安久終于可以補覺了,可是剛睡着沒一會兒就被喬桑的敲門聲吵醒。
“你是不知道啊,傅臣商把門關上的時候,蘇繪梨的臉色可好看了!”
“你肯定跟他解釋清楚了吧?”
“我覺得傅臣商肯定會相信你的!”
“快告訴我後來怎麽樣了啊!你要急死我啊!”
安久被她搖得腦袋更暈了,“拜托,我昨晚一夜沒睡,能消停會兒麽?”
“啊……一夜沒睡啊!”喬桑一臉暧昧,同時恍然大悟,顯然把這個當做安久的回答了。
“看不出來啊!有兩下子嘛!雖然女色不是什麽上乘的法子,不過技不在高,貴在好用!”喬桑郁悶了一晚上,這會兒終于順心了,拍拍屁股也回去補覺。
安久這覺一睡就睡到了晚上,若不是聽到敲門聲估計還不會醒。
迷迷糊糊地打開門,下意識地以爲是喬桑,卻在看清屋外的人之後徹底清醒了。
“景……景希……”
沒等她反應過來,傅景希突然一個踉跄往後倒去,安久吓了一跳,急忙上前扶住他,然後便聞到濃烈的酒氣。
“喝酒了?”安久有些驚訝,他似乎從來都不喝酒的。
傅景希也不說話,目光有些呆滞地盯着她,“安久?”
“是我。你怎麽會來這裏?”安久緊張地問,如果說在這裏見到傅臣商還可以理解,但是傅景希,她連想都沒想過,以至于手足無措,不知道該怎麽面對他。

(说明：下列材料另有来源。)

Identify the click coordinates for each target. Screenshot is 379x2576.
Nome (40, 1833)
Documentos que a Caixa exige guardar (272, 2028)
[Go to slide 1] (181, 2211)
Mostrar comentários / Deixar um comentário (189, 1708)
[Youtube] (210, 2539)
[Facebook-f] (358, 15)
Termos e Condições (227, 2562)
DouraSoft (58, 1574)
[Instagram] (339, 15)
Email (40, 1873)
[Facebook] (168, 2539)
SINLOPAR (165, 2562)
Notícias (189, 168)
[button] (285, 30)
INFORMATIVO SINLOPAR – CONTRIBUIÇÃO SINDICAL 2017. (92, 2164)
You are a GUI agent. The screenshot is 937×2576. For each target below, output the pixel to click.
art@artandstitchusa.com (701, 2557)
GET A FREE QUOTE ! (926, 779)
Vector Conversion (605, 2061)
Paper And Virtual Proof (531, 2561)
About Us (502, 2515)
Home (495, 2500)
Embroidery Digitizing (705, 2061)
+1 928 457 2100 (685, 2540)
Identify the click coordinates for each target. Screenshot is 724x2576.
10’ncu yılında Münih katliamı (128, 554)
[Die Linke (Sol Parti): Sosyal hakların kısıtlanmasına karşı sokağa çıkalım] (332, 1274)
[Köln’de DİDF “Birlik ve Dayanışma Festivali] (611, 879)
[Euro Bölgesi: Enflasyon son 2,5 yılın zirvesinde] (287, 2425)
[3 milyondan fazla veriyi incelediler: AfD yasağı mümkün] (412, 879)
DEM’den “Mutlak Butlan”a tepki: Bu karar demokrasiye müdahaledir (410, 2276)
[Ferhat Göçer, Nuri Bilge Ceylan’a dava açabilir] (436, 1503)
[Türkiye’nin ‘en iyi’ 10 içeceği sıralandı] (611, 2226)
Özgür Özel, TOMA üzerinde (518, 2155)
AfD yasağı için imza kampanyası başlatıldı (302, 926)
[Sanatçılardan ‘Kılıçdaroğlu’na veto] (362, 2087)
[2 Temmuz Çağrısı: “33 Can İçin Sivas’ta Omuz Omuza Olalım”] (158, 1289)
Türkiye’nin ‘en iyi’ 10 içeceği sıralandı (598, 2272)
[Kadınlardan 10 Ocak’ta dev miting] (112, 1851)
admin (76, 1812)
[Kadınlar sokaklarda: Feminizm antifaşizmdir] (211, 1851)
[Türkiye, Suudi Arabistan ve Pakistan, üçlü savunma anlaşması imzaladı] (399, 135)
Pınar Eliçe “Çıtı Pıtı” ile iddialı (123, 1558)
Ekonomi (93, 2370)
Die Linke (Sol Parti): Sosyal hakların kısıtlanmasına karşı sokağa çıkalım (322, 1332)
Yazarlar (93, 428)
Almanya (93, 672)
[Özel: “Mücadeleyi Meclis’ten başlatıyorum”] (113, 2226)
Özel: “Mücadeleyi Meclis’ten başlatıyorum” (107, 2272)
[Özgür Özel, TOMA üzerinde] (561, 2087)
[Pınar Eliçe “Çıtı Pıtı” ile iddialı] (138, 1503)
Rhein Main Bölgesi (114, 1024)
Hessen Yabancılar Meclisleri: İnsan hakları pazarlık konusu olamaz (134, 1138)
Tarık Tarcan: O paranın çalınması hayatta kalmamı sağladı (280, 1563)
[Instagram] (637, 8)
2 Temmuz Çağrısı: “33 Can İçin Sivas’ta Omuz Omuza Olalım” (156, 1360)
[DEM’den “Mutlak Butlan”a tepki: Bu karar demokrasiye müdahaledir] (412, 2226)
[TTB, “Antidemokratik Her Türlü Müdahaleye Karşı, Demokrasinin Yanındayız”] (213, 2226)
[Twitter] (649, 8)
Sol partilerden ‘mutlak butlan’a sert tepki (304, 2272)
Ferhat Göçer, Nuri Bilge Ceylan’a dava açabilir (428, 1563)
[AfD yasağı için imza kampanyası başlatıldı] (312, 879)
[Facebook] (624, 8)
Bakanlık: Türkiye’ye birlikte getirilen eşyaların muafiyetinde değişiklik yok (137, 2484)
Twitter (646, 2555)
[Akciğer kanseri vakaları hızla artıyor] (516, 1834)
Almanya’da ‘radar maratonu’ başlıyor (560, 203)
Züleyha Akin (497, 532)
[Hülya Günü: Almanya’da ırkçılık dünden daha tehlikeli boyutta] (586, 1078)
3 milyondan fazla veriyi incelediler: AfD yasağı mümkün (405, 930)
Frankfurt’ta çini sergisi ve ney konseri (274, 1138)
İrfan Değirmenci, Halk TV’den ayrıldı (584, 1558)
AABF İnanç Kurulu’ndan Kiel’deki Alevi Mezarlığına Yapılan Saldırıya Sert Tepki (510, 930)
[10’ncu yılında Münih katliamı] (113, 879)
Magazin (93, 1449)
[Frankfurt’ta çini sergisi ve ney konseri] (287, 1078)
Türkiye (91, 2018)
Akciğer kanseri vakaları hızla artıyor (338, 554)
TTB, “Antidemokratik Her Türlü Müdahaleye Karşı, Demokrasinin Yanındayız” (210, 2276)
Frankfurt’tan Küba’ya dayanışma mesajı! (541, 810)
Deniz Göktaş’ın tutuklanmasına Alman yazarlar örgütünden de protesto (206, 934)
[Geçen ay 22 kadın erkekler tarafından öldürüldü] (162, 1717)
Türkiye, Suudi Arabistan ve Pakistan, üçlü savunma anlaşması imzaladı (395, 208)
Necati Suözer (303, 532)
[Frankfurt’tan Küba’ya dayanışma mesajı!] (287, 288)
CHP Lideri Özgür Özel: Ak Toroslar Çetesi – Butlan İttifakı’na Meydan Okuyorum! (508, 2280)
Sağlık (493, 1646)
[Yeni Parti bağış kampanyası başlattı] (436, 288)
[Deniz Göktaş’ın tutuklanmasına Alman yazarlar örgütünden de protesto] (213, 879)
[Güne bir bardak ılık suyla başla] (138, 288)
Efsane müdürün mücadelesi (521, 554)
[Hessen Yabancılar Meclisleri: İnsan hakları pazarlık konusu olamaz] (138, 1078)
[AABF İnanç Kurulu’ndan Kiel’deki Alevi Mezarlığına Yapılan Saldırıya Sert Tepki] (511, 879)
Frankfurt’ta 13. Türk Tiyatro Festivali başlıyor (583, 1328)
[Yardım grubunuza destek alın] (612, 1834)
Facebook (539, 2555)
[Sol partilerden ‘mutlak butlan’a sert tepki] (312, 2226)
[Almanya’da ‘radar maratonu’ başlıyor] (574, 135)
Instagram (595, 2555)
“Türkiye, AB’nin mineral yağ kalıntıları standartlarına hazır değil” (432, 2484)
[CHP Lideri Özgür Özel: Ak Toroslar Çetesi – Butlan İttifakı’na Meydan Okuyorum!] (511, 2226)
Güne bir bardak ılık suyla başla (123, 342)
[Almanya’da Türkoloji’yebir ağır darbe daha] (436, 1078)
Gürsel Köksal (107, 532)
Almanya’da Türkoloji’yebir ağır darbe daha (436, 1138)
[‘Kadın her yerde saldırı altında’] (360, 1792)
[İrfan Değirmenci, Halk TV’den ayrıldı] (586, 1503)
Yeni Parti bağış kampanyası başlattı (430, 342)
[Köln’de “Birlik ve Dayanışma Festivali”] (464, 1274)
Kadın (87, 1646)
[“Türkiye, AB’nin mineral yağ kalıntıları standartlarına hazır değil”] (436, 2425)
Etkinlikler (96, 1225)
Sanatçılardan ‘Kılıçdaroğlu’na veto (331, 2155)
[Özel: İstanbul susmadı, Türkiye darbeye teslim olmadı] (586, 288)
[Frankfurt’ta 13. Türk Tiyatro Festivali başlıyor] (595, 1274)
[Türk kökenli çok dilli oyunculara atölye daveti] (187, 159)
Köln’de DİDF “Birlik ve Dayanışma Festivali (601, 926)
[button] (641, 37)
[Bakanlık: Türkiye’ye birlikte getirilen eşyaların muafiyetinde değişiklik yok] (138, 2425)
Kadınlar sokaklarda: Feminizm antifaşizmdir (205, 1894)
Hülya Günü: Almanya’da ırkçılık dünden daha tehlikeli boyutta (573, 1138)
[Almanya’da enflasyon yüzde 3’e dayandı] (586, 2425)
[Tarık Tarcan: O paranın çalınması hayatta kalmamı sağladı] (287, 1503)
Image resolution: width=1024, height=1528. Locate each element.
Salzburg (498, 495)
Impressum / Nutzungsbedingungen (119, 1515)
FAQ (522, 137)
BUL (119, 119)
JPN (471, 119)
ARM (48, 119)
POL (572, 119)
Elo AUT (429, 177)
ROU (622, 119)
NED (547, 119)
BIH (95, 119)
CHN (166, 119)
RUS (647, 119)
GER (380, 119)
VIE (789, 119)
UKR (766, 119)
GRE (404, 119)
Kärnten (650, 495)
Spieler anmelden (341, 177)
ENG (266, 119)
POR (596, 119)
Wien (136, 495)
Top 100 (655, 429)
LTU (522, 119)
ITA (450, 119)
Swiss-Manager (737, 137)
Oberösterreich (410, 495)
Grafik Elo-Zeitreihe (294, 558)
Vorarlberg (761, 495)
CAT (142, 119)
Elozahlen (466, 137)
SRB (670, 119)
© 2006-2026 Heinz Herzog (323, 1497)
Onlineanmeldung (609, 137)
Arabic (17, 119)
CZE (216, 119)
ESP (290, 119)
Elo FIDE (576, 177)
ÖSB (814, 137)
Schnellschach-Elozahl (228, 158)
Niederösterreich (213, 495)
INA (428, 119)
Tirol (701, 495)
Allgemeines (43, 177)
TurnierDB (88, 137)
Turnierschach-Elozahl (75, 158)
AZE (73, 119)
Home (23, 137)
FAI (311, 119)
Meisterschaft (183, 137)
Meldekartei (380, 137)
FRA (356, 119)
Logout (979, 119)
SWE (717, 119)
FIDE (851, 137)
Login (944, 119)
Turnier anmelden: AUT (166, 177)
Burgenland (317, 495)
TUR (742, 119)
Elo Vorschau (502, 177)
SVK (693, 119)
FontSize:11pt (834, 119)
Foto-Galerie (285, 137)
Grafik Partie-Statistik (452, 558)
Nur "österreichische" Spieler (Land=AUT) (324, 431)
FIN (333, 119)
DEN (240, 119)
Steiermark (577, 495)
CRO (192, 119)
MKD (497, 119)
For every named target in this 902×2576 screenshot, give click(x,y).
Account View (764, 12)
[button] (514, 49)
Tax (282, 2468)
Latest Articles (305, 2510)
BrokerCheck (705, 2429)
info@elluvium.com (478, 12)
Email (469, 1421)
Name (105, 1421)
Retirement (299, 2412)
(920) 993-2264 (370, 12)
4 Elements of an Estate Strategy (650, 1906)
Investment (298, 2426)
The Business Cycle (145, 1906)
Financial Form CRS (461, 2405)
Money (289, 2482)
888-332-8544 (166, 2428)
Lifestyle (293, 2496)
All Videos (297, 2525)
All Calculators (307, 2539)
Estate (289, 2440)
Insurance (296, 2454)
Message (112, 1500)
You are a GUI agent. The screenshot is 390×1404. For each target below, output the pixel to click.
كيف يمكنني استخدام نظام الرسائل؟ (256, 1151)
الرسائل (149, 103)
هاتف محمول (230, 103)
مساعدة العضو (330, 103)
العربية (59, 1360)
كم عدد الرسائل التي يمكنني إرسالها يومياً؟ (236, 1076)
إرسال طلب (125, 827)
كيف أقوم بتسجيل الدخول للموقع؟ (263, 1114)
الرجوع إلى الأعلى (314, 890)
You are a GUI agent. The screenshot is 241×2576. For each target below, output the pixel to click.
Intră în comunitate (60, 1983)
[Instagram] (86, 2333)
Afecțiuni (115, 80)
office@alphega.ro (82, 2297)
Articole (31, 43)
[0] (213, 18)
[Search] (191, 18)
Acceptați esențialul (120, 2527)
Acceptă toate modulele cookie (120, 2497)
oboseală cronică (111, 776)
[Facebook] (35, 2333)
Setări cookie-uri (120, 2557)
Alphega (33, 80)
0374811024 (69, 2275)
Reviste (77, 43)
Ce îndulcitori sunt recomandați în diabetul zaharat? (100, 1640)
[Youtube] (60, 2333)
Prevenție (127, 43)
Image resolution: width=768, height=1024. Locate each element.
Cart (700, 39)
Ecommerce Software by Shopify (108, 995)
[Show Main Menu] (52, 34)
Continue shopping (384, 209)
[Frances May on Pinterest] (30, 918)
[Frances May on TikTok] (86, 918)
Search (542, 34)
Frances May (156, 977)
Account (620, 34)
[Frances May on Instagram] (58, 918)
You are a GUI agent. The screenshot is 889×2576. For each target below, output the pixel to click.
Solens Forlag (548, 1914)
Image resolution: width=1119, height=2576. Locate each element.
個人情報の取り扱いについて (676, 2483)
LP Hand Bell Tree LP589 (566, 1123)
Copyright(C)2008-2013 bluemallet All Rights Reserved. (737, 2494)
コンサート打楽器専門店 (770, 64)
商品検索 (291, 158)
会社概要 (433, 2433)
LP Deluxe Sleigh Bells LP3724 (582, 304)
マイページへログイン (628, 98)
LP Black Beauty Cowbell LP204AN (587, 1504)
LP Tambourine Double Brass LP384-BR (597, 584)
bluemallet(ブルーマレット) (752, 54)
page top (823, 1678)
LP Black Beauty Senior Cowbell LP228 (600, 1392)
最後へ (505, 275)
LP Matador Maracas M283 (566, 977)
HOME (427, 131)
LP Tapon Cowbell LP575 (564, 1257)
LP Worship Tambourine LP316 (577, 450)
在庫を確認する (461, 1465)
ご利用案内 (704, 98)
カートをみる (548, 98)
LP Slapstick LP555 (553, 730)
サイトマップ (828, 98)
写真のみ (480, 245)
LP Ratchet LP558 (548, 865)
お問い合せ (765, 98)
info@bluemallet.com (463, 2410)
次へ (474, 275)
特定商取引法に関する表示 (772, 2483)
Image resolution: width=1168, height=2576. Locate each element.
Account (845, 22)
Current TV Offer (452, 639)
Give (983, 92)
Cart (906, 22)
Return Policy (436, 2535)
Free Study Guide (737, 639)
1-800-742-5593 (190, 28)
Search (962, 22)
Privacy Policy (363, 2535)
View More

傅景希不答,醉醺醺地靠近她,安久有些尴尬地往後退,“怎麽了?”
“安久……”
沒一會兒安久就被逼得退到了牆壁上。
傅景希一點一點湊近,俊逸的面容在眼前越放越大,一低頭,竟是要吻她。
安久吓了一跳,急忙捂住自己的嘴巴,于是他便吻到她的手背上。
這邊她還處在迷茫和震驚之中,傅景希突然整個人被拉開,在帶着風的拳頭砸在他身上之前,安久迅速反應過來把他拉到了身後,張開雙臂護着,一臉戒備地看着眼前的人。
“讓開。”傅臣商雙目猩紅。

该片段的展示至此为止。